LISTED ENTRIES:
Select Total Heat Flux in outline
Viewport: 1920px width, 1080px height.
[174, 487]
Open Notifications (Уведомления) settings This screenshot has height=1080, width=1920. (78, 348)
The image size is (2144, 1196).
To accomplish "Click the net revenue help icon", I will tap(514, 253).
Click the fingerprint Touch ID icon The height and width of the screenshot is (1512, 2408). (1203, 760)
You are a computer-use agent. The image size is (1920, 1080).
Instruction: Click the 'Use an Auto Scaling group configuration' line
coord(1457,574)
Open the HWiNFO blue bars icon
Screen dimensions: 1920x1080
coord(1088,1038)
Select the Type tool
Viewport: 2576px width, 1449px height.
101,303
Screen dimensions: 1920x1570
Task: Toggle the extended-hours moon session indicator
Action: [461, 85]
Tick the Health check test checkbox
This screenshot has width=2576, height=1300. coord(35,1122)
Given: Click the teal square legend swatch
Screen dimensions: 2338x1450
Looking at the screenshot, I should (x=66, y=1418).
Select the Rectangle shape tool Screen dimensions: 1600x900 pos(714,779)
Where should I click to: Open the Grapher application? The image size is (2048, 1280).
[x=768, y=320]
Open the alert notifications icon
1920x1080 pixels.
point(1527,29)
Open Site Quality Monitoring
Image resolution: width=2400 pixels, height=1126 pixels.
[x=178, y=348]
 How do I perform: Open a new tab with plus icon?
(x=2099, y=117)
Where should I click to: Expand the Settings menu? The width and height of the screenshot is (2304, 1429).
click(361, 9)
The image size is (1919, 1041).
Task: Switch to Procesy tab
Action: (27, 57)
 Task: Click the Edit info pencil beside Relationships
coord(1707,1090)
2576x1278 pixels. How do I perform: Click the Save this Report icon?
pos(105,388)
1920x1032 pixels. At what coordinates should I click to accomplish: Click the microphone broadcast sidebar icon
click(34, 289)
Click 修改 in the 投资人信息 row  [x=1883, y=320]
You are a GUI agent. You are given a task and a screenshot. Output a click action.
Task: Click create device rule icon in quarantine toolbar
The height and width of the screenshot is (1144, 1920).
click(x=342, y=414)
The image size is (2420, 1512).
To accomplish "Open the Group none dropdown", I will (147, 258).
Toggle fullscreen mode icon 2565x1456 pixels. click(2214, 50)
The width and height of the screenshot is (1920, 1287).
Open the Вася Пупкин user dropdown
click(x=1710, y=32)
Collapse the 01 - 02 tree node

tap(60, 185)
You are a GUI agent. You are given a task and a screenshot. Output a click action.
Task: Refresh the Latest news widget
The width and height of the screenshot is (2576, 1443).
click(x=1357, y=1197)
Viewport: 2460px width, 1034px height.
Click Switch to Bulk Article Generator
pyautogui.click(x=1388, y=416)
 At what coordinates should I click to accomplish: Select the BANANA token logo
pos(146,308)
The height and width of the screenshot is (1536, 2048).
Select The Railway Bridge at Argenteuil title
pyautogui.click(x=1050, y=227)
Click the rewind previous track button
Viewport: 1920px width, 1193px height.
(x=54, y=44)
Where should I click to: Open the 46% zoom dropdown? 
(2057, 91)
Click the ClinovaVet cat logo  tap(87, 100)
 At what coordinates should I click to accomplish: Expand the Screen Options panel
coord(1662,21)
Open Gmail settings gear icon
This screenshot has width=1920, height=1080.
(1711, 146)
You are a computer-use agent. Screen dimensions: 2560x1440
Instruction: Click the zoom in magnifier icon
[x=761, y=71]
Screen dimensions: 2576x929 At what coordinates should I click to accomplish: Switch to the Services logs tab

REQUIRED WORK:
Precisely the lines between those holding "Click 修改 in" and "The width and height of the screenshot is (1920, 1287).", inclusive, are to be reproduced from the listing above, with nothing added.

TASK ANSWER:
Click 修改 in the 投资人信息 row  [x=1883, y=320]
You are a GUI agent. You are given a task and a screenshot. Output a click action.
Task: Click create device rule icon in quarantine toolbar
The height and width of the screenshot is (1144, 1920).
click(x=342, y=414)
The image size is (2420, 1512).
To accomplish "Open the Group none dropdown", I will (147, 258).
Toggle fullscreen mode icon 2565x1456 pixels. click(2214, 50)
The width and height of the screenshot is (1920, 1287).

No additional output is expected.